**DOKUMEN:**
==========

Assalamu’alaikum wr. wb.
Saya seorang Muslimah, apakah boleh berbisnis salon kecantikan khusus wanita? Karena setiap wanita menyukai hal-hal yang indah atau cantik dan senang berhias, menjadi potensi bisnis yang luas. Bagaimana tuntunannya? Mohon penjelasan Ustaz. — Lisa, Malang
Wa’alaikumussalam wr. wb.
Jawaban atas pertanyaan tersebut bisa dijelaskan dalam poin-poin berikut.
Pertama, saat ini layanan dan produk salon kecantikan wanita itu beragam, tetapi secara umum layanan dan produk salon wanita bisa dibedakan ke dalam tiga layanan, yaitu:
(a) perawatan rambut seperti creambath, hair spa, hair mask, catok, blow, smoothing, rebonding, dan gunting. (b) Perawatan wajah, seperti totok wajah, facial, scrub, steam wajah, dan vacum komedo. (c) Perawatan tubuh, seperti lulur, massage, body mask, bleaching body, ratus v, manicure, dan padicure.
Kedua, membuka bisnis salon kecantikan untuk wanita itu diperbolehkan dengan ketentuan:
(1) Salon tersebut hanya diperuntukan bagi wanita dan tidak menerima selain wanita.
(2) Para petugas yang memberikan layanan salon kecantikan adalah wanita (tidak boleh laki-laki) untuk memitigasi atau menghindari risiko fitnah dan penyimpangan.

==========

**BAHAN YANG DIBERIKAN:**
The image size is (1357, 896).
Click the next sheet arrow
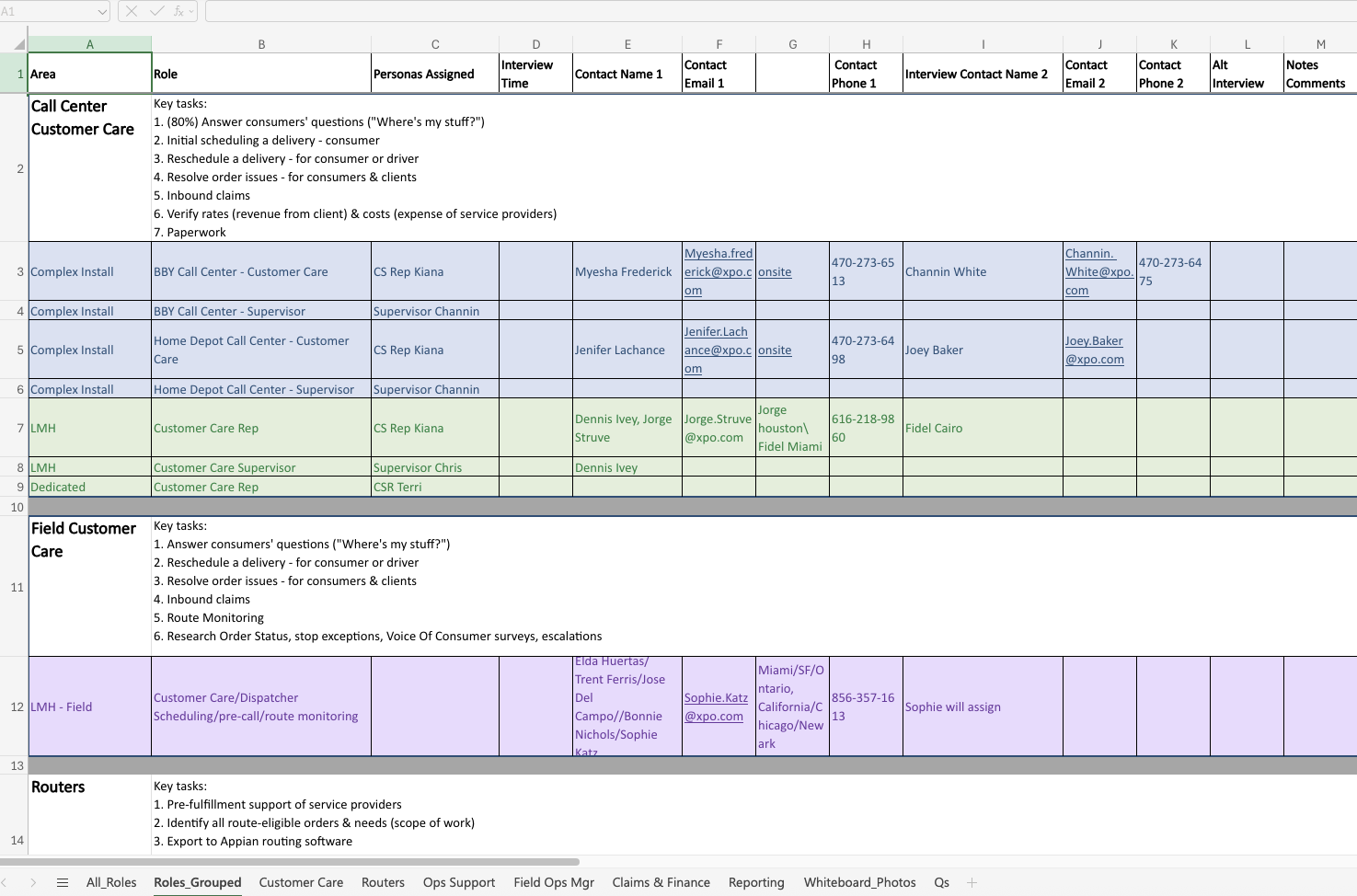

==========

**SOAL LATIHAN:** Keluarkan kembali seluruh teks tentang bisnis salon kecantikan khusus wanita tanpa mengubah satu kata atau tanda baca pun.

**JAWABAN LATIHAN:**
Assalamu’alaikum wr. wb.
Saya seorang Muslimah, apakah boleh berbisnis salon kecantikan khusus wanita? Karena setiap wanita menyukai hal-hal yang indah atau cantik dan senang berhias, menjadi potensi bisnis yang luas. Bagaimana tuntunannya? Mohon penjelasan Ustaz. — Lisa, Malang
Wa’alaikumussalam wr. wb.
Jawaban atas pertanyaan tersebut bisa dijelaskan dalam poin-poin berikut.
Pertama, saat ini layanan dan produk salon kecantikan wanita itu beragam, tetapi secara umum layanan dan produk salon wanita bisa dibedakan ke dalam tiga layanan, yaitu:
(a) perawatan rambut seperti creambath, hair spa, hair mask, catok, blow, smoothing, rebonding, dan gunting. (b) Perawatan wajah, seperti totok wajah, facial, scrub, steam wajah, dan vacum komedo. (c) Perawatan tubuh, seperti lulur, massage, body mask, bleaching body, ratus v, manicure, dan padicure.
Kedua, membuka bisnis salon kecantikan untuk wanita itu diperbolehkan dengan ketentuan:
(1) Salon tersebut hanya diperuntukan bagi wanita dan tidak menerima selain wanita.
(2) Para petugas yang memberikan layanan salon kecantikan adalah wanita (tidak boleh laki-laki) untuk memitigasi atau menghindari risiko fitnah dan penyimpangan.